Plant tagging using radiofrequency identification (RFID) microchips is attractive for ornamental shrubs, such as rose (Rosa spp.), due to their high market value, wide distribution, health certification system, and numerous uses. Differently from other woody species for which methods of microchip implantation have been tested, rose tagging requires the possibility of insertion within canes of less than 10 mm diameter, such as those typically found in the rose nursery setting. Moreover, the possibility of tagging after grafting without changing common plant production procedures and aesthetic value are important considerations. Toward this aim, a new method of microchip insertion was developed. To test its effects on roses, two cultivars were subjected to a tagging procedure, and histological observations of tissues around the microchip and growth analysis of plant canes were performed. Microchip implantation did not cause xylem necrosis in 8- to 9-mm-diameter canes, but in lower diameter canes wilt of the lateral shoot and detriments in growth were observed compared with control plants. The tagged roses were tracked by a database developed for rose information, field log, and botanical sheet retrieval. Our findings suggest that rose plants can be safely tagged with a RFID microchip following suitable selection of cane calliper as early as the nursery phase without negative effects on plant appearance.

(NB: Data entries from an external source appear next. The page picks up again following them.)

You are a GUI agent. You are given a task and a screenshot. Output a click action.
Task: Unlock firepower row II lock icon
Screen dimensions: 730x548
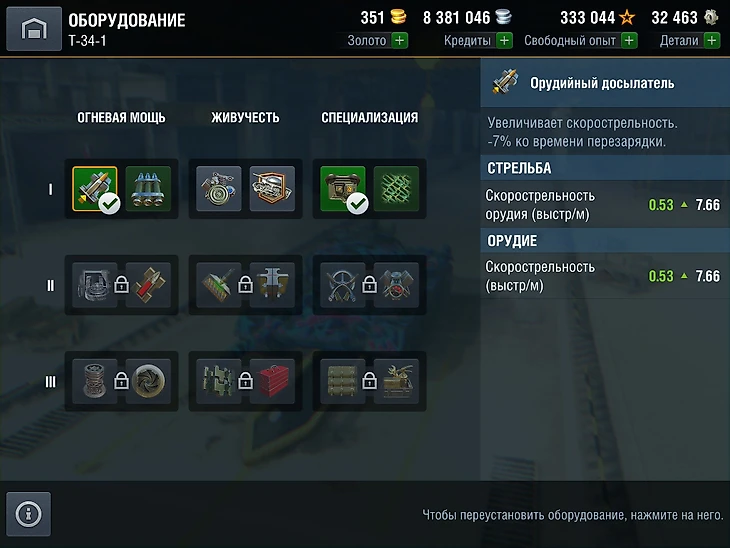122,284
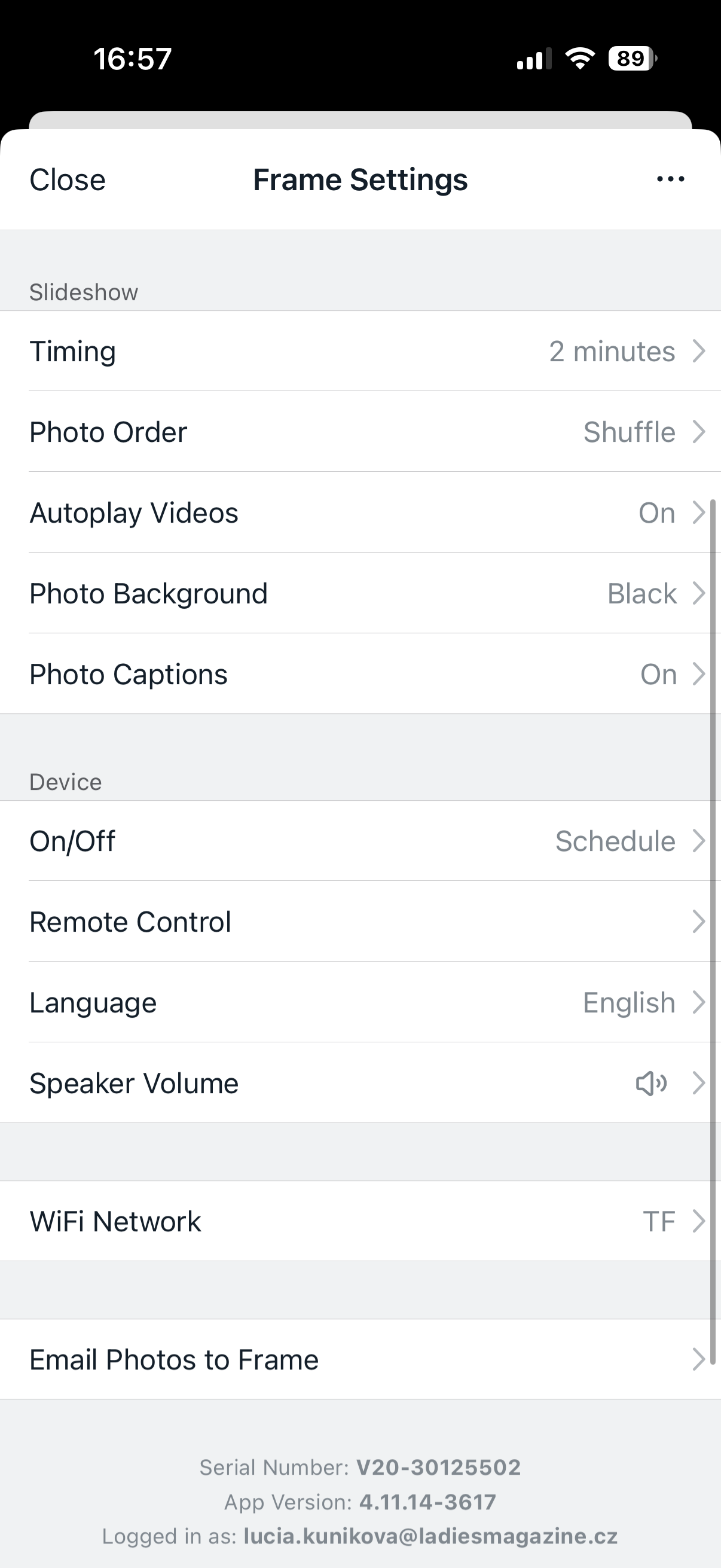This screenshot has width=721, height=1568.
Task: Toggle Autoplay Videos On setting
Action: (x=656, y=513)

Keywords: RFID; traceability; pith

RFID technology has been introduced efficiently in animal identification systems (Artmann, 1999; Jansen and Eradus, 1999). RFID applications in the plant sector mainly involve food traceability, logistics, or harvest, with the microchip (TAG) externally attached to the plant or product (Ampatzidis et al., 2009; Jones et al., 2005; Purvis et al., 2006; Regattieri et al., 2007). However, in the last 5 years experimental trials focused on inserting TAGs within plants have been carried out on sweet orange (Citrus sinensis) on Carrizo citrange rootstock [C. sinensis × Poncirus trifoliata (Bowman, 2005)], cypress [Cupressus sempervirens (Centro Nazionale per l'Informatica nella Pubblica Amministrazione, 2006)], plane tree [Platanus hybrid (Institut National de la Recherche Agronomique, 2008)], grapevine (Vitis vinifera) on rootstock 1103 Paulsen [Vitis berlandieri × Vitis rupestris (Bandinelli et al., 2009; Triolo et al., 2007)], and other plants (Grieco et al., 2006). Keeping in mind plant histology and the dimension of organs, different techniques and TAG allocations have been proposed, and it seems that standardizing RFID tagging in plants is not possible.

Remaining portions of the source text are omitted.